Modification of serum apolipoprotein A-I, apolipoprotein B and lipoprotein(a) levels after bisphosphonates-induced acute phase response.

Lipoprotein(a) (Lp(a)) is a low density lipoprotein-like particle displaying strong atherothrombotic properties. Although the concentration of Lp(a) in plasma is under strong genetic regulation, there are emerging evidences that several other factors, such as hormonal disorders, acute phase, liver and renal failure may affect its metabolism. The aim of the present study was to investigate whether bisphosphonates, an effectual drug in the treatment of malignant hypercalcemia and Paget's disease of bone, known to induce a concomitant acute phase, may have a significant influence on Lp(a) concentrations. Nine subjects (four men and five women), with plasma Lp(a) concentrations in the range between 6.4 and 17.7 mg/dl, were subjected to a single intravenous infusion of bisphosphonates (7.5 mg of aminohydroxybutylidene and 5.0 mg of aminohydroxylidene), previously dissolved in 250 ml of saline.
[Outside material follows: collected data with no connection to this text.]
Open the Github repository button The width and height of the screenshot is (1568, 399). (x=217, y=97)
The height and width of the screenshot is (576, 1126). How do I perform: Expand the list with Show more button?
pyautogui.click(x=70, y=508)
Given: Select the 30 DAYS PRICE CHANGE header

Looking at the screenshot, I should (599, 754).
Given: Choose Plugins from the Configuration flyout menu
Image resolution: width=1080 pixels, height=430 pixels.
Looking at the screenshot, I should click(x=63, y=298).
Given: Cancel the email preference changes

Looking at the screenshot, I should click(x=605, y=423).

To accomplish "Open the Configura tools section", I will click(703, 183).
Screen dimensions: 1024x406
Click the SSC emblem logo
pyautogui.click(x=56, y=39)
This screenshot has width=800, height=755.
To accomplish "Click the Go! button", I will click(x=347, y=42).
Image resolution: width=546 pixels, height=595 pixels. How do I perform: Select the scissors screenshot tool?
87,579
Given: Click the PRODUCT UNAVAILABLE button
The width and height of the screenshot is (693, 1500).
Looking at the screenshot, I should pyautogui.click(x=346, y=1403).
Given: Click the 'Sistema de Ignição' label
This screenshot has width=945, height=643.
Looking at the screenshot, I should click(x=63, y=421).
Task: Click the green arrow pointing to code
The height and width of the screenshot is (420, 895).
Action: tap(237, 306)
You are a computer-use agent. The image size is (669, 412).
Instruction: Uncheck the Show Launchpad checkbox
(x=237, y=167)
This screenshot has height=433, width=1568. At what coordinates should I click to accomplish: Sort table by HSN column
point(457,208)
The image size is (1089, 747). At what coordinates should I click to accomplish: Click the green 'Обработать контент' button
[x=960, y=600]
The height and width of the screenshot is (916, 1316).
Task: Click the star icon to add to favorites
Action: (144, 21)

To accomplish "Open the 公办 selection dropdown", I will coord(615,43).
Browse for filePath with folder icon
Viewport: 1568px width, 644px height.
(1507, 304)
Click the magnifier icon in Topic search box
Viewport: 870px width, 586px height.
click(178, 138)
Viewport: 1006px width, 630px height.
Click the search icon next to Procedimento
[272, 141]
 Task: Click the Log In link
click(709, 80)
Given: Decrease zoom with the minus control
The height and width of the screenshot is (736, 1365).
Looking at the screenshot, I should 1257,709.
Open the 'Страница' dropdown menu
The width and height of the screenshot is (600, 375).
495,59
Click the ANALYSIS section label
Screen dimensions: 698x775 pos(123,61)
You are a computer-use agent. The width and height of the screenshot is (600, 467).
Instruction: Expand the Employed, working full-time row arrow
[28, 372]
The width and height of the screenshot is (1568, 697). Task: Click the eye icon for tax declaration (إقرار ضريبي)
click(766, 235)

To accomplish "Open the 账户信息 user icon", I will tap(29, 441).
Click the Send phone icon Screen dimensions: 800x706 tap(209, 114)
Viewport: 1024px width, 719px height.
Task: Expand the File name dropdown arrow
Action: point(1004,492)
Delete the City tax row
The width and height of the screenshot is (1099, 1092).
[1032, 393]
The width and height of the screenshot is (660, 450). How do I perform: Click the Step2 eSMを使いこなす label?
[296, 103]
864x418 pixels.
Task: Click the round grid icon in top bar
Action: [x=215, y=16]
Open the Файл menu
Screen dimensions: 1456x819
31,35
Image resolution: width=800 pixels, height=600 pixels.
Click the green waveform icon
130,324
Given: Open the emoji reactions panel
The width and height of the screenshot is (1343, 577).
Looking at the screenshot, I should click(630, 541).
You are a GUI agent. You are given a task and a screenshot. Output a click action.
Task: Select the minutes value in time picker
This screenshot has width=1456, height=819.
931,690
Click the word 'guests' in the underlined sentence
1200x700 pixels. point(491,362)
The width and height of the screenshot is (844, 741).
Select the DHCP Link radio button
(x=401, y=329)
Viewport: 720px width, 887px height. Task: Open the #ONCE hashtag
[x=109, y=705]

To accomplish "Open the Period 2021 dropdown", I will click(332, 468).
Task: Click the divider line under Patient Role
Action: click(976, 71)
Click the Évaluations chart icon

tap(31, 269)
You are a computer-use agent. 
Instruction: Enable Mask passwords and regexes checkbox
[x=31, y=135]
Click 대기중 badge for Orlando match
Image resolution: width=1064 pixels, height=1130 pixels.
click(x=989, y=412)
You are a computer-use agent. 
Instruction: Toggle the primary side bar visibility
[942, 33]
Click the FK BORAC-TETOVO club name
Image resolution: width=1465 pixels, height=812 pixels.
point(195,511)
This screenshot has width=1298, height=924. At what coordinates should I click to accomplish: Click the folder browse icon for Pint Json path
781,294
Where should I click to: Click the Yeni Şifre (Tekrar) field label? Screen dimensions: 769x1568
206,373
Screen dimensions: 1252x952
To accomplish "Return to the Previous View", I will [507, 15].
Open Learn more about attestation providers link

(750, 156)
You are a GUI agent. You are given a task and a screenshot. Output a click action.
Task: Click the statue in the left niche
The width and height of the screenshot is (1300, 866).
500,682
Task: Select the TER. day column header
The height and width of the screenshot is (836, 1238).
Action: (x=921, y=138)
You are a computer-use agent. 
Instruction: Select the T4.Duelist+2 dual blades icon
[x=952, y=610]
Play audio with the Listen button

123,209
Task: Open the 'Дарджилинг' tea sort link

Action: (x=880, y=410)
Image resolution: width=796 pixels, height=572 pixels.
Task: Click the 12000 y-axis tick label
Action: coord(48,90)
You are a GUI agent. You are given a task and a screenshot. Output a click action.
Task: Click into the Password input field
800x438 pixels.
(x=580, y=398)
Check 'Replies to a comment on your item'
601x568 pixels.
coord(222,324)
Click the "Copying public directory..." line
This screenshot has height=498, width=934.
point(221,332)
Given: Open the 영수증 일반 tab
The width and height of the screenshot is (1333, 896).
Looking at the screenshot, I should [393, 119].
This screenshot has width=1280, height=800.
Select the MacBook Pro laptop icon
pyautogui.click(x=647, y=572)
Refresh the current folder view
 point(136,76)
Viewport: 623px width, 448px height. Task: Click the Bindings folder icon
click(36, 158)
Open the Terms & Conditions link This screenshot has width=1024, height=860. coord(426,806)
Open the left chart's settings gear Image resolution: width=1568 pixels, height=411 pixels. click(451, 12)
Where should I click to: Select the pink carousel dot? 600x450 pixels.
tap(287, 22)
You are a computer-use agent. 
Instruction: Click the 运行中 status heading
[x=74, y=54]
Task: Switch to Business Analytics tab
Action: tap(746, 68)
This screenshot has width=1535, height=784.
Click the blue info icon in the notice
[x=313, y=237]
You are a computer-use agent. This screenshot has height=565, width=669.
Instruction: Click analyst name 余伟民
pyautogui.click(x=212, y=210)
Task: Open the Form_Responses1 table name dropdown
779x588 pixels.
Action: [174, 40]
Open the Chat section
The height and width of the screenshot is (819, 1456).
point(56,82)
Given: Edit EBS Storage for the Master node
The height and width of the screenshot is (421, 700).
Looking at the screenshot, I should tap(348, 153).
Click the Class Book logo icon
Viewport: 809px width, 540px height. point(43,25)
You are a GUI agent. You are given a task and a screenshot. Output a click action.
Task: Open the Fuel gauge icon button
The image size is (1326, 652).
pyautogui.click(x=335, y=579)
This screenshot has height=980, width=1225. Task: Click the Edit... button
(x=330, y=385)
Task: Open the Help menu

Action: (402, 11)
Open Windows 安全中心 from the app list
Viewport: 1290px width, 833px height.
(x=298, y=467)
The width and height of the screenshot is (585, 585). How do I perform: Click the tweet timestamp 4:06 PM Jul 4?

Lp(a), apo A-I, apo B, C reactive protein (CRP) and erythrocyte sedimentation rate (ESR) were measured at the baseline and after days one, two, four and seven. CRP, ESR and Lp(a) started to increase after two days from the treatment, reaching statistical significance after day two, four and seven, respectively. Apo B and apo A-I decreased significantly after days one and two, respectively. Although patterns and relative amounts of the increase of CRP were substantially different among the subjects studied, the increase of Lp(a) was more homogeneous; the peak of Lp(a) concentrations was reached only seven days after treatment in the group as a whole, in agreement with previous observations. In univariate regression analysis, significant correlations were found only between apo A-I and ESR, and apo A-I and Lp(a). The present study suggest that Lp(a) behaves as an acute phase protein. Besides, we observed a slight but significant decrease of apo A-I and apo B after administration of bisphosphonates.